Records for processing:
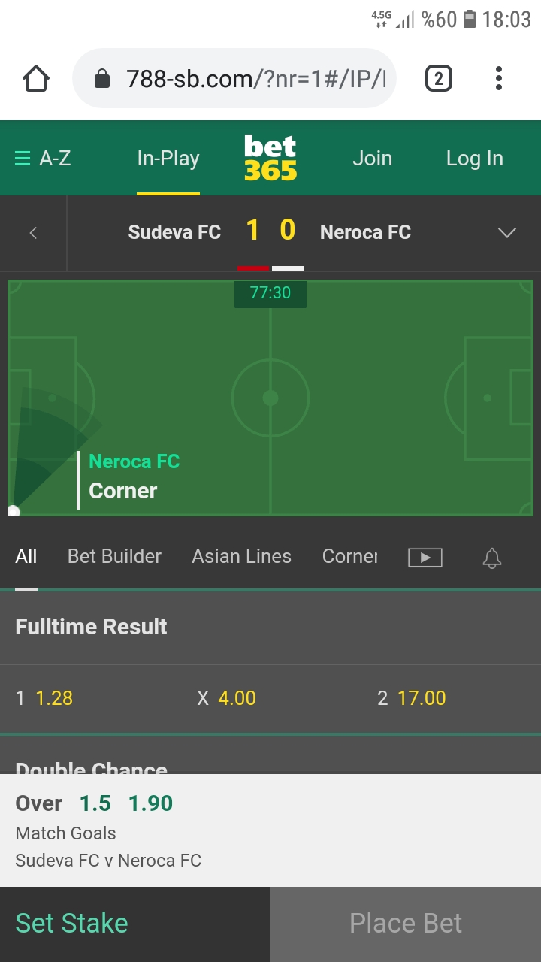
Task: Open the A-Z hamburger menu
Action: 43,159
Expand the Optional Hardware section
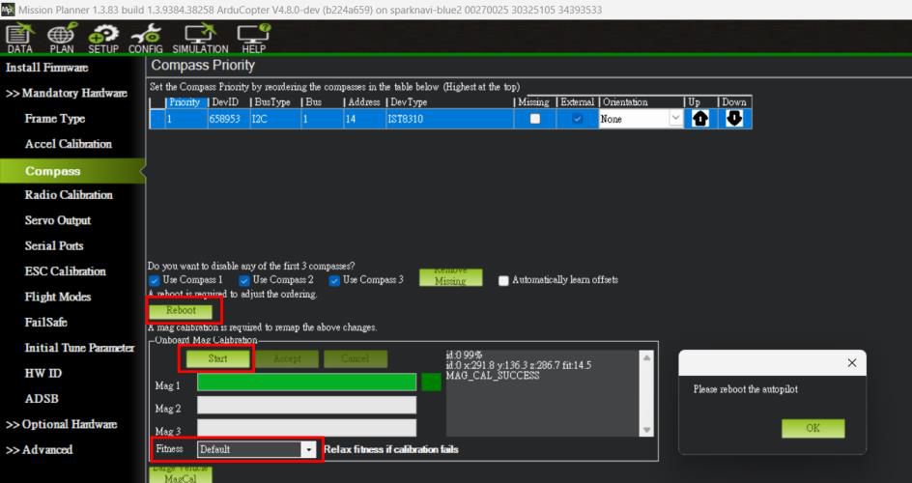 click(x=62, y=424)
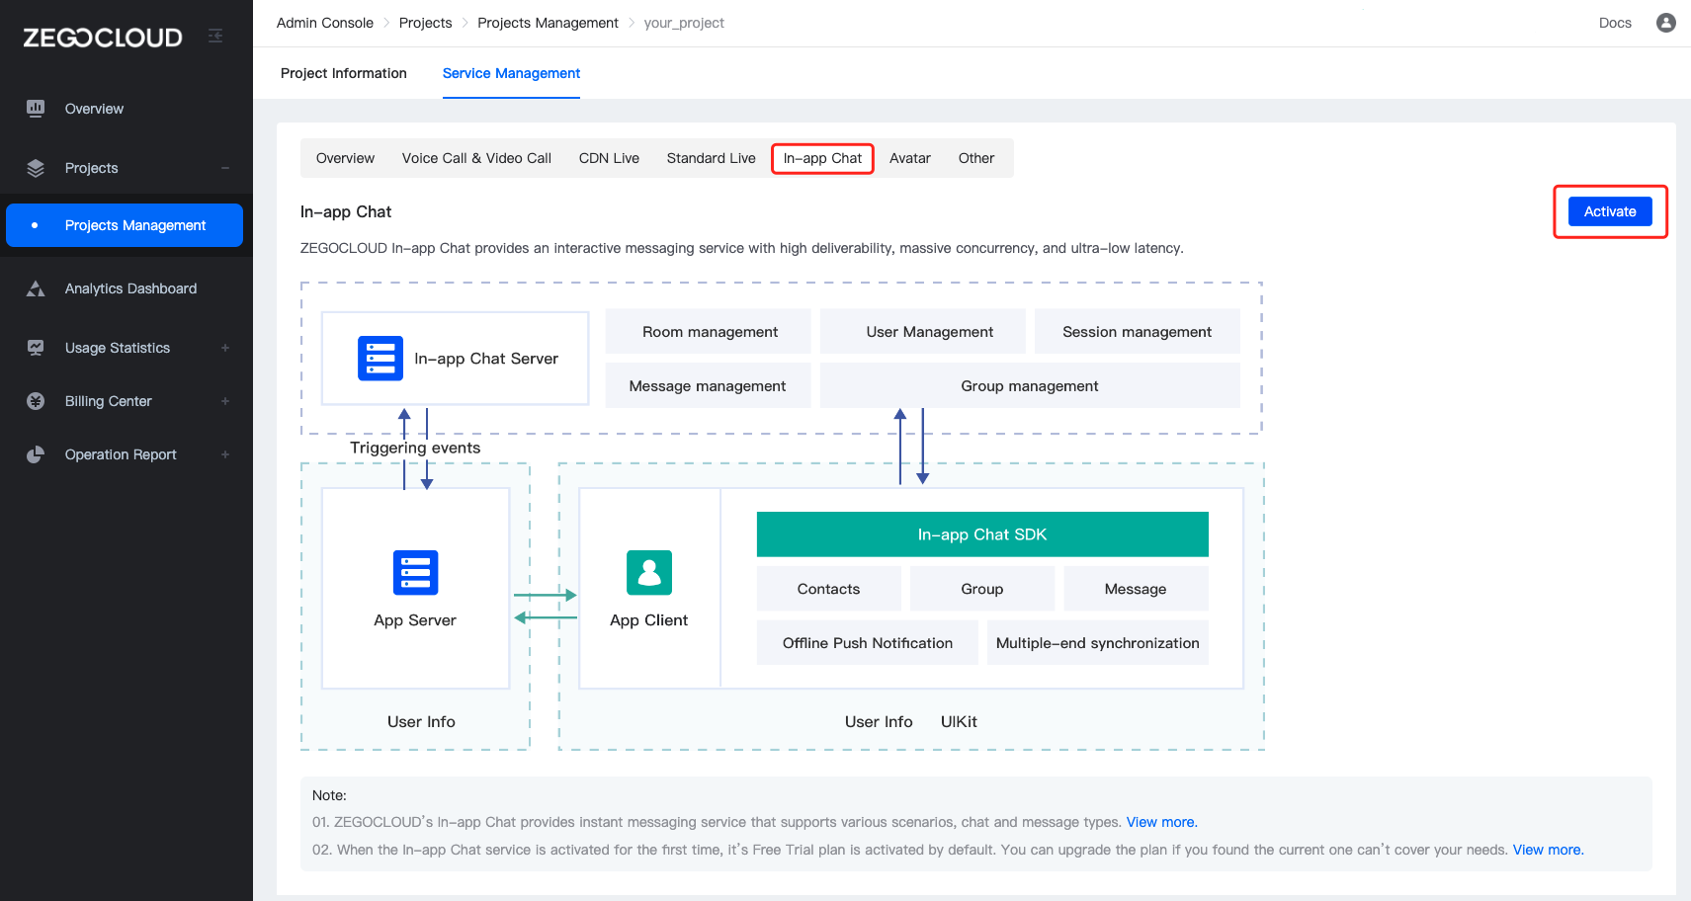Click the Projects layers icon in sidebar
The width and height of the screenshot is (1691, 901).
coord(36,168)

--

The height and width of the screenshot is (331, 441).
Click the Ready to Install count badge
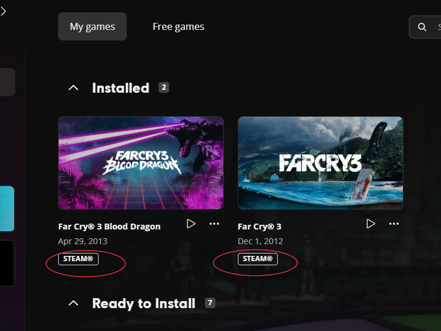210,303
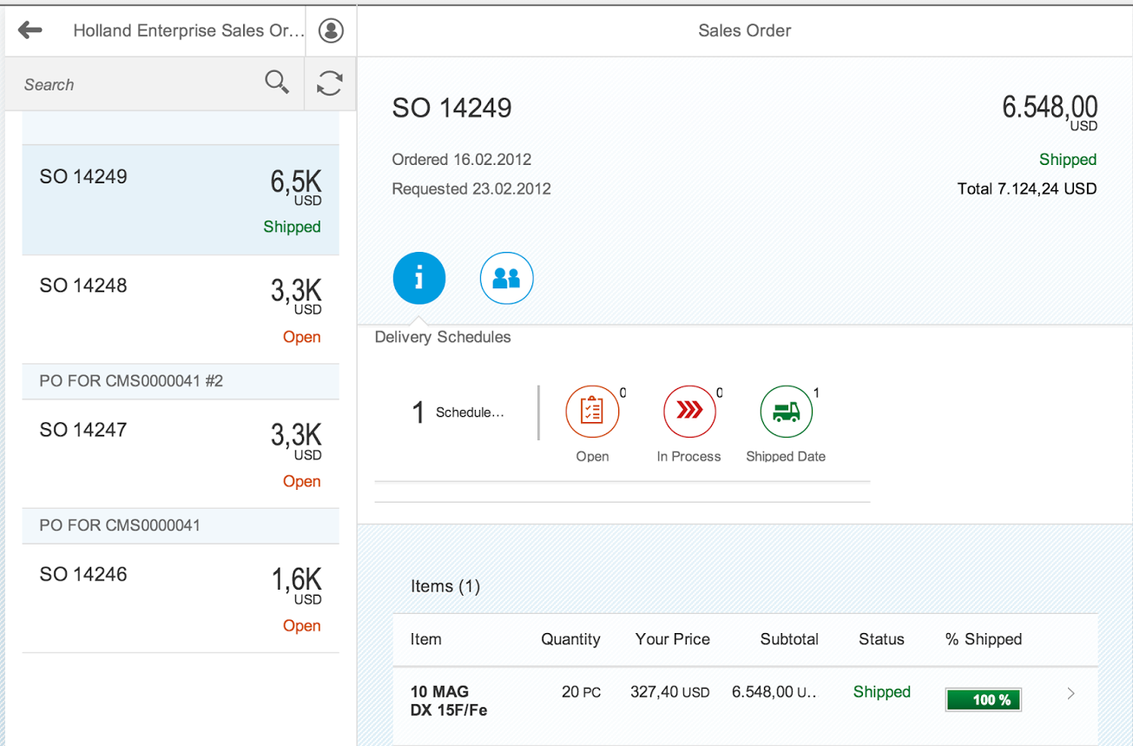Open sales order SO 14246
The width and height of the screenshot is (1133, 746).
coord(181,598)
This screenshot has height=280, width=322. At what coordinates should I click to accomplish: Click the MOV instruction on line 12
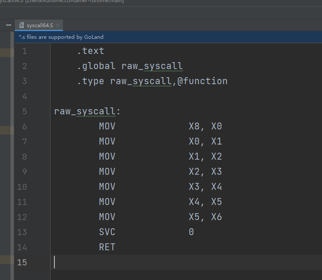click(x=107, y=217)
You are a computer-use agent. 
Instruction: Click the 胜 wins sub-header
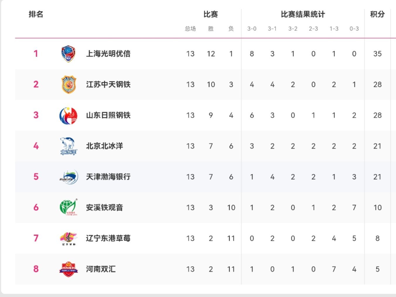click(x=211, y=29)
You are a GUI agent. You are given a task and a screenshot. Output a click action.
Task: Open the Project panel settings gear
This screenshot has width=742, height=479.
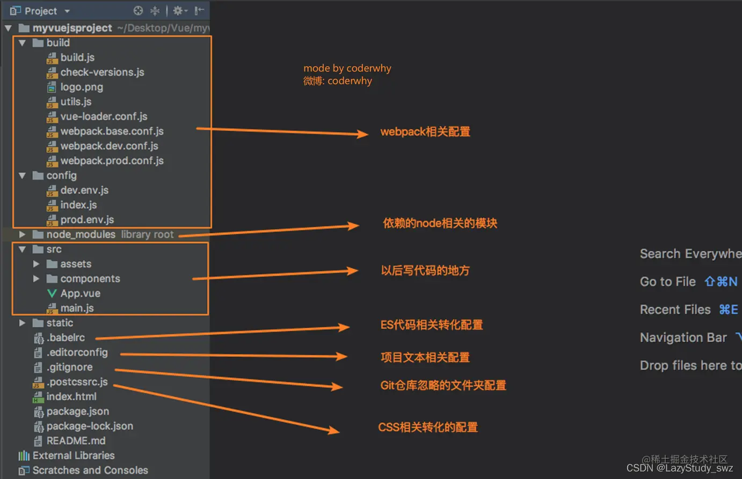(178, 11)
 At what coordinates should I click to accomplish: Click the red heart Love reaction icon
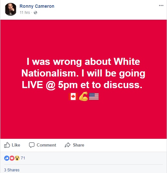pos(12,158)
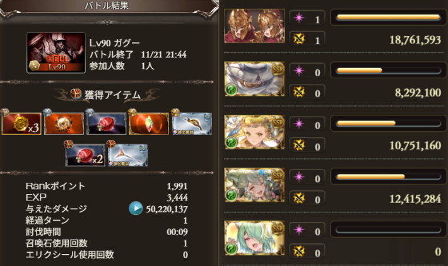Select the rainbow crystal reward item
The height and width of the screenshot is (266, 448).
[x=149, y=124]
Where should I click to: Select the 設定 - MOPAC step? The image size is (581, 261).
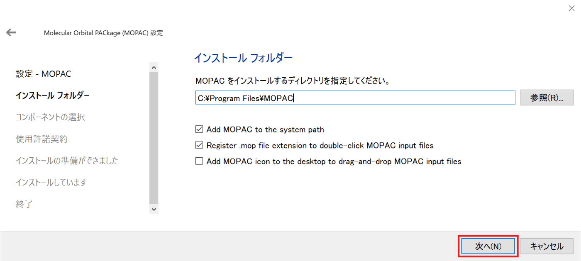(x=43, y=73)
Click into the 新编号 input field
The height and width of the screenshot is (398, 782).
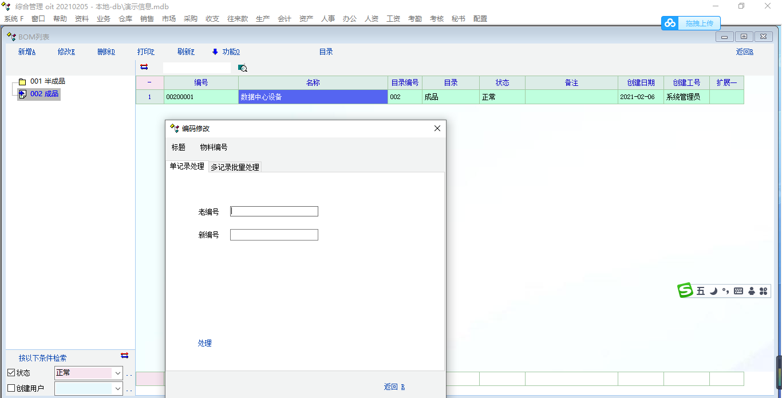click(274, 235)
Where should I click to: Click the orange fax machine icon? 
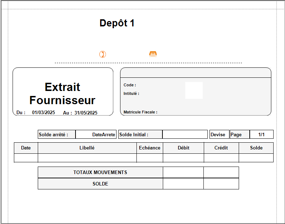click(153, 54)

--

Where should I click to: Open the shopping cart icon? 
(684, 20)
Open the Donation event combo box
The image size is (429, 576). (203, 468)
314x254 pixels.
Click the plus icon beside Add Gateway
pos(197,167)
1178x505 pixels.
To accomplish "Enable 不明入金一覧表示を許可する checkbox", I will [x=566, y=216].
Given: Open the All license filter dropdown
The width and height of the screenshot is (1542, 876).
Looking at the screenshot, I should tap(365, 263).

What the task asks:
Out of the preceding entries, pull each line that contains the word "agent".

Answer space:
You are a computer-use agent. 
You are a GUI agent. You are given a task and a screenshot. Output a click action.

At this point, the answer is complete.